East Cleveland Mayor Gary Norton and East Cleveland City Council President Dr. Joy Jordan |
By Kathy Wray Coleman, editor-in-chief, Cleveland Urban News.Com and The Kathy Wray Coleman Online News Blog.Com, Ohio's No 1 and No 2 online Black news venues (www.clevelandurbannews.com) Reach Cleveland Urban News.Com by email at editor@clevelandurbannews.com and by phone at 216-659-0473
EAST CLEVELAND, Ohio-East Cleveland voters will decide in a primary election today, Tuesday, Oct. 1, whether to keep incumbent Mayor Gary Norton, who ousted Eric Brewer four years ago as the then city council president, or to install East Cleveland City Council President Dr. Joy Jordan as the new mayor, also a popular figure in the majority Black impoverished suburb of Cleveland. Also in the race, which is a partisan primary of three Democrats with no Republican opponent for the November 5 general election, is Vernon Robinson.
Polls open at 6:30 am, and close at 7:30 pm.

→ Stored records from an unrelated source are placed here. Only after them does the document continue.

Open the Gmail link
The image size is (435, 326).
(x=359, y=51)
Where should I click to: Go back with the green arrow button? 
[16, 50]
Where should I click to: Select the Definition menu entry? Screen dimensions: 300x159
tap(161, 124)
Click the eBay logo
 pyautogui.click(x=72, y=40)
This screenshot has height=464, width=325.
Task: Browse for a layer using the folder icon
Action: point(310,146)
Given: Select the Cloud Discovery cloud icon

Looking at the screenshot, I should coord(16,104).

"It is going to be a dogfight to the very end between Gary and Joy," said Community Activist Al Porter, vice president of Black on Black Crime Inc."
With no Republican running for mayor the winner of the Democratic primary becomes mayor.

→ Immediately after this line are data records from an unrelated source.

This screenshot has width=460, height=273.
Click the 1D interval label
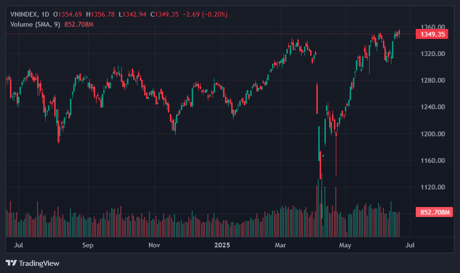45,14
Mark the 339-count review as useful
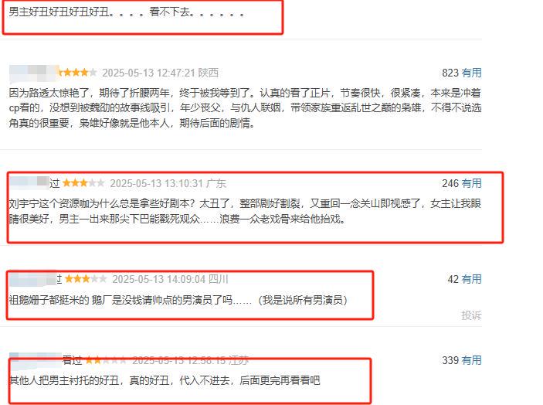The width and height of the screenshot is (543, 405). click(471, 360)
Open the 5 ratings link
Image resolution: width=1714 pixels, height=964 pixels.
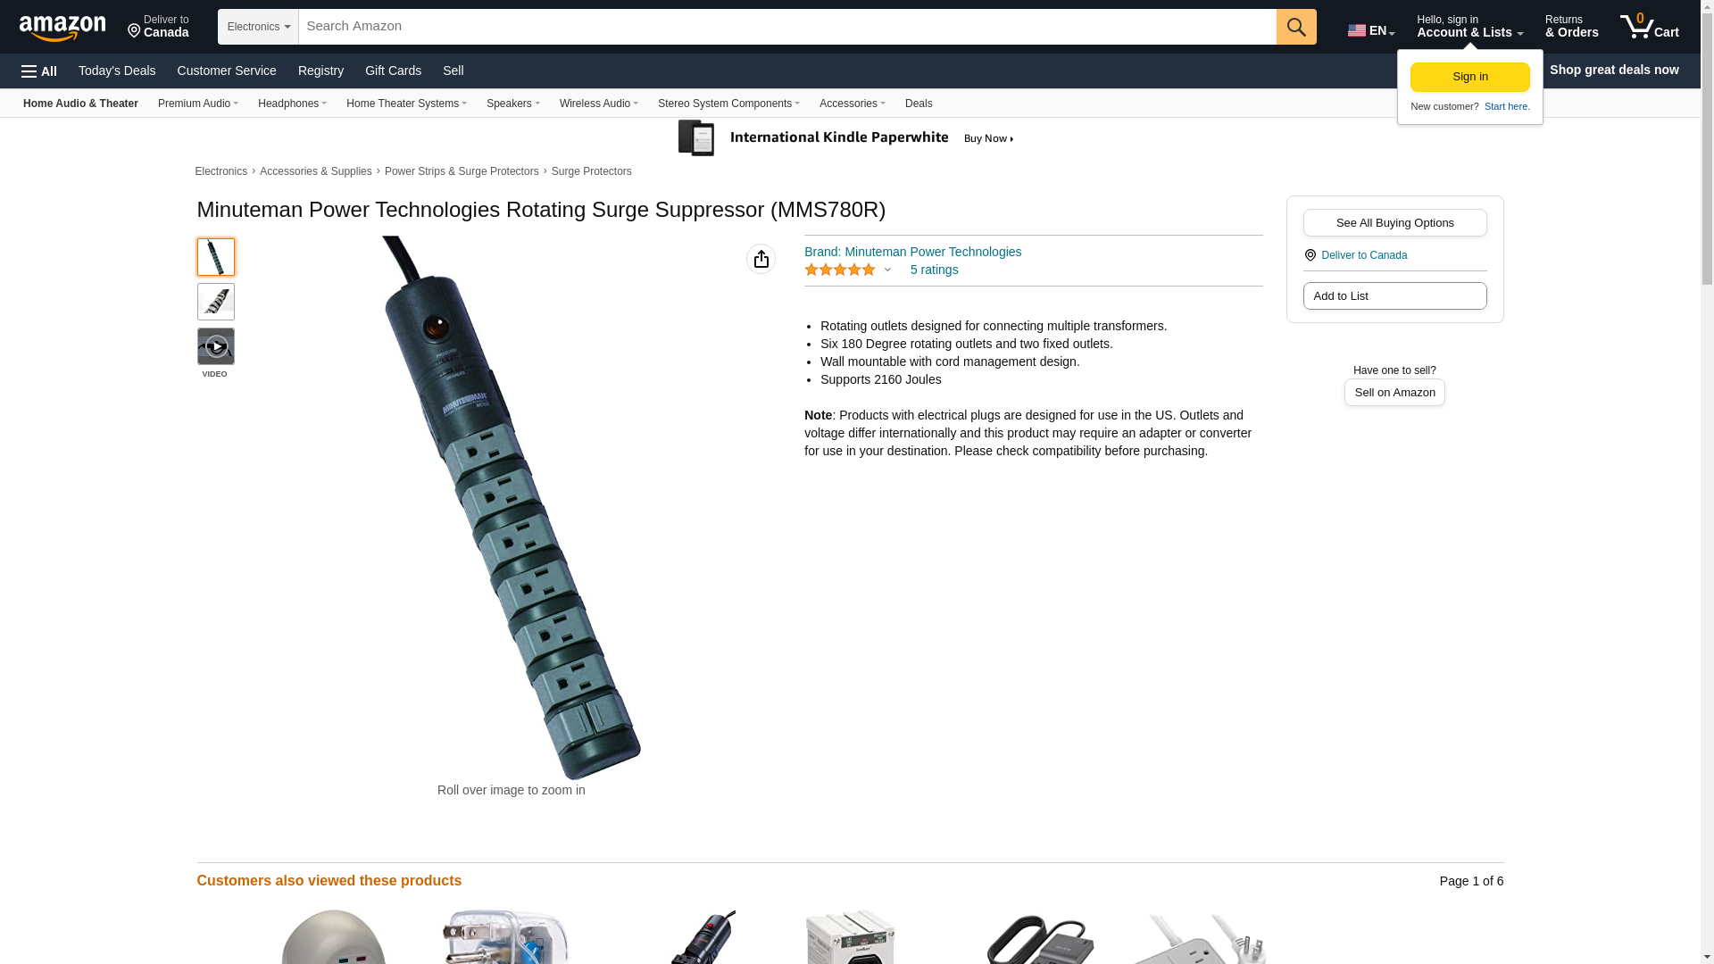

Both Norton and Jordan have allies.
Norton is backed by Cuyahoga County Prosecutor Tim McGinty, whose daddy is rich, some community clergy and police, and by the Call and Post Newspaper, among others. And Jordan, the daughter of dentist and community activist Dr. Eugene Jordan, enjoys support from a cadre of community activists, all sitting members of the five-seat city council, and Una H.R Keenon, a retired East Cleveland judge who is president of the East Cleveland Board of Education and of the Black Women's Political Action Committee of greater Cleveland.

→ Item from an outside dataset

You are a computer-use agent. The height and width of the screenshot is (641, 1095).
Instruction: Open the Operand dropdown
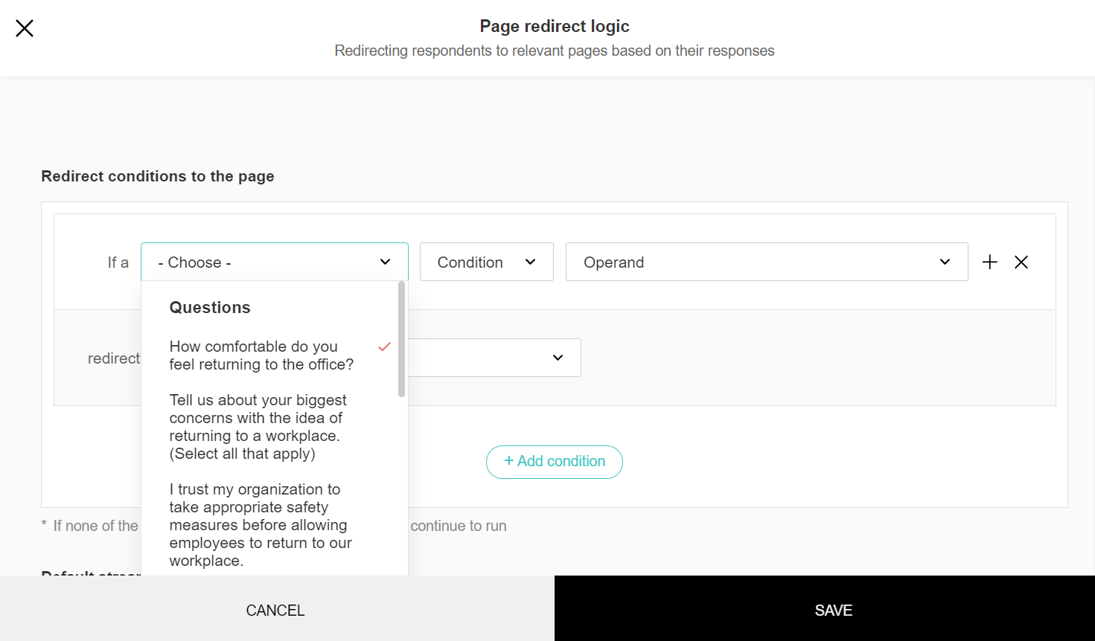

Three council seats are up for grabs, but in November since in East Cleveland there is no primary for city council races per the municipal charter. The city of some 18,000 people was once a majority White affluent city with some homes dubbed "Millionaire's Row along its Euclid Ave, a segment of homes with 18 of the original of them left and which included a home owned by Standard Oil founder and billionaire John D. Rockefeller.This was before the Great Depression.
It is also the home of General Electric's Nela Park, the world's first industrial park, one that lights up at Christmas time as an international draw to the city.
Norton and Joy Jordan have residential support too, and in a town that is one of the state's poorest city's as the public schools struggle, crime is rampant, unemployment soars and poverty is exorbitant during what is still a national recession that hits America's struggling Black communities the hardest, data show.
Today's election in East Cleveland, simply put, is of one city, 18 precincts, and one mayoral election.